Umsatzsteuer/Bauleistungen

Seit dem 1.4.2004 gilt die Steuerschuldnerschaft des Leistungsempfängers auch bei bestimmten Bauleistungen, wenn der leistende Unternehmer ein im Inland ansässiger Unternehmer ist. Damit wurde die bereits für ausländische Auftragnehmer geltende Steuerschuldnerschaft des Leistungsempfängers auf inländische Auftragnehmer ausgedehnt.
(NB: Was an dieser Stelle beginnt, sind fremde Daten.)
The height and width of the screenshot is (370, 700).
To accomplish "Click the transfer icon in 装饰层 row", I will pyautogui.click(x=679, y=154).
Unter diese sog. umgekehrte Steuerschuldnerschaft fallen Werklieferungen und sonstige Leistungen, die der Herstellung, Instandsetzung, Instandhaltung, Änderung oder Beseitigung von Bauwerken dienen. Nicht unter die umgekehrte Steuerschuldnerschaft fallen folgende Leistungen:

  • Materiallieferungen zum Beispiel durch Baustoffhändler oder Baumärkte,

  • Anlieferung von Beton, Lieferung von Wasser und Energie,

  • Zurverfügungstellung von Baugeräten (ohne Personal),

  • Aufstellung von Material- oder Bürocontainer, mobilen Toiletten,

  • Entsorgungen von Baumaterialien,

  • Aufstellung von Messeständen,

  • Gerüstbau,

  • Anlegen von Bepflanzungen und deren Pflege,

  • Arbeitnehmerüberlassungen,

  • Reinigung von Räumlichkeiten und Flächen,

  • Reparatur- und Wartungsarbeiten an Bauwerken oder Teilen von Bauwerken, wenn das (Netto-) Entgelt für den einzelnen Umsatz nicht mehr als 500,00 € beträgt.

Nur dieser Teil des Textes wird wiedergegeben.